I could figure it out some parts on my own, but in the end I decided to look up for a solution and cause I was really lost and I had trouble understanding what the exercise was asking, I found this it works and I understand what this code does now, but I can't figure out why you have this line:
diffs.push_back(val - vals[vals.size() - 2]);
specifically the '-2' whats the logic the author use to substract -2 to make the function work and write out the difference.

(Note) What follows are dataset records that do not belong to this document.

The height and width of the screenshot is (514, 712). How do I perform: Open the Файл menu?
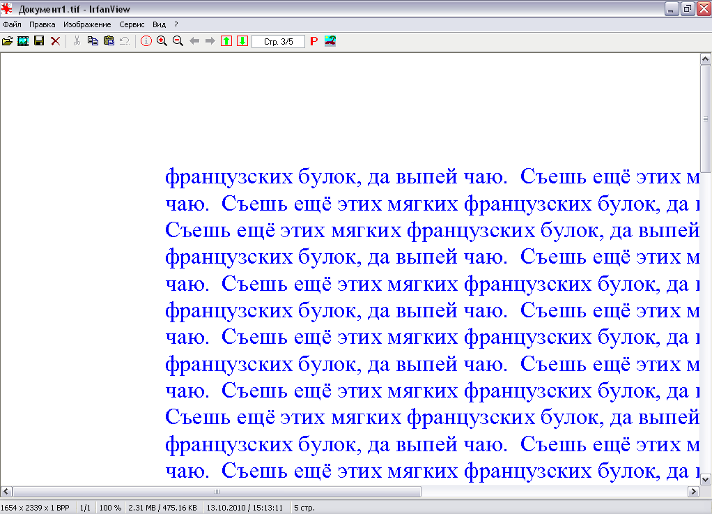coord(12,24)
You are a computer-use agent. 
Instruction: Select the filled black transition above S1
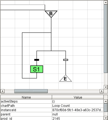[x=37, y=60]
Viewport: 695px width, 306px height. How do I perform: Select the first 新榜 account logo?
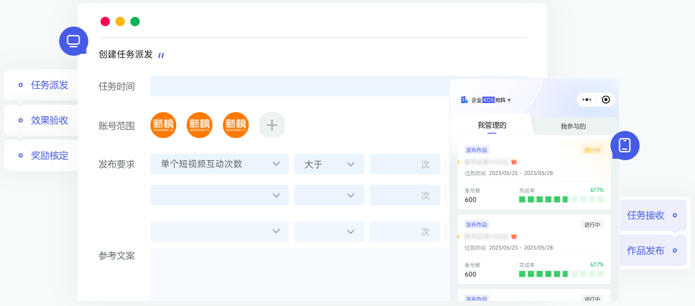(x=163, y=125)
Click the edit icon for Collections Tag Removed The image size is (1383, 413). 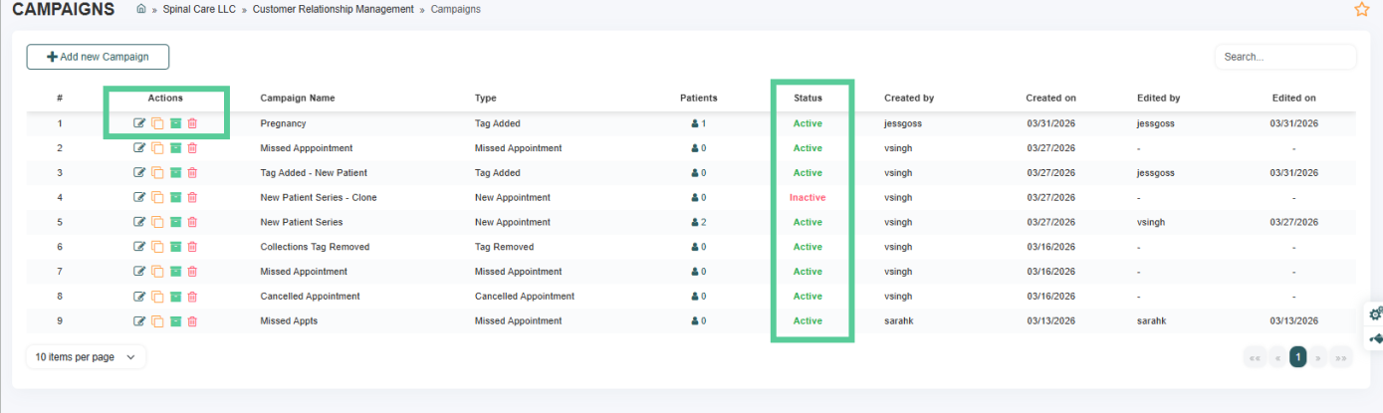(x=139, y=247)
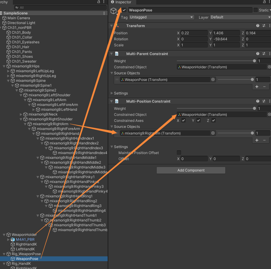Click the cube icon beside WeaponPose name
Screen dimensions: 271x269
click(113, 10)
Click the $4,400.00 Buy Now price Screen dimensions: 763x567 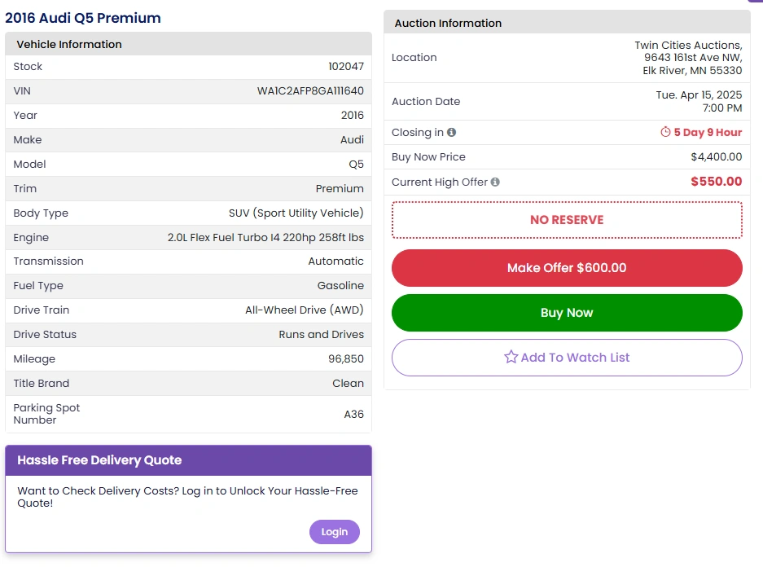(x=716, y=157)
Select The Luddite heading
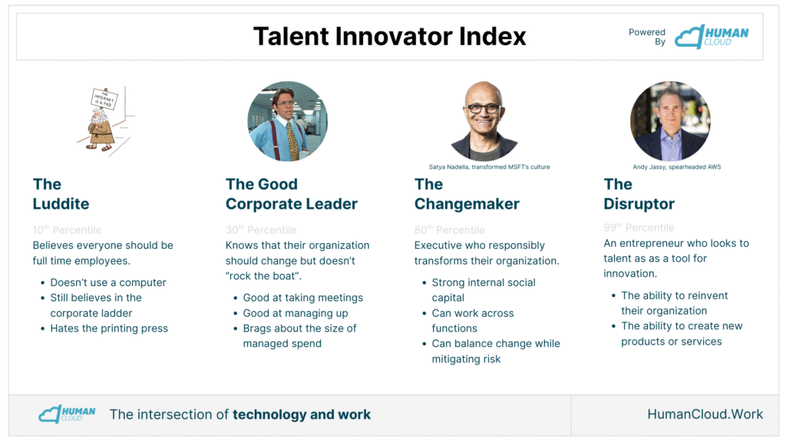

#include "std_lib_facilities.h"
int main()
try
{
vector<double> vals;
vector<double> diffs;
double val = 0;
int n = 0;
//get input calculate differences.
cout << "Please enter the number of values you want to sum: \n";
cin >> n;
if (n < 1) error("you have to sum at least one value!");
cout << "Please enter some doubles (press'|' to stop)\n";
while (cin >> val) {
vals.push_back(val);
if (vals.size() >= 2)
diffs.push_back(val - vals[vals.size() - 2]);
}
//print vector of differences
if (vals.size() < 2)
cout << "You need at least two values to get a vector of differences\n";
else {
cout << "Vector of differences:\n";
for (int i = 0; i < diffs.size(); ++i)
cout << diffs[i] << endl;
}
if (vals.size() < n) error("You wanted to sum more values than you entered, namely", n);
double sum = 0;
cout << "The sum of the first: ";
if (n > 1) cout << n << ' ';
cout << " ( ";
for (int i = 0; i < n; ++i) {
sum += vals[i];
cout << vals[i] << ' ';
}
cout << ") is " << sum <<".\n";
return 0;
}
catch (exception& e)
{
cerr << "Error: " << e.what() << endl;
//keep_window_open();
return 1;
}
catch (...) {
cerr << "Unknown exception!\n";
return 2;
}
if someone could provide me with an explanation I would be grateful.
thanks!
val is the last number you've just entered which is at location index [vals.size() - 1], since the first element is at vals[0], second at vals[1] etc. Hence the number prior to that is that vals.size() - 2. Same analogy also works for diffs
Thanks! from your explanation I drew the spaces of vals.size() in a piece of paper to understand how the vector moves. I know read this somewhere but, so the last element of a vector is always 'vector.size()-1' ? The same goes for arrays?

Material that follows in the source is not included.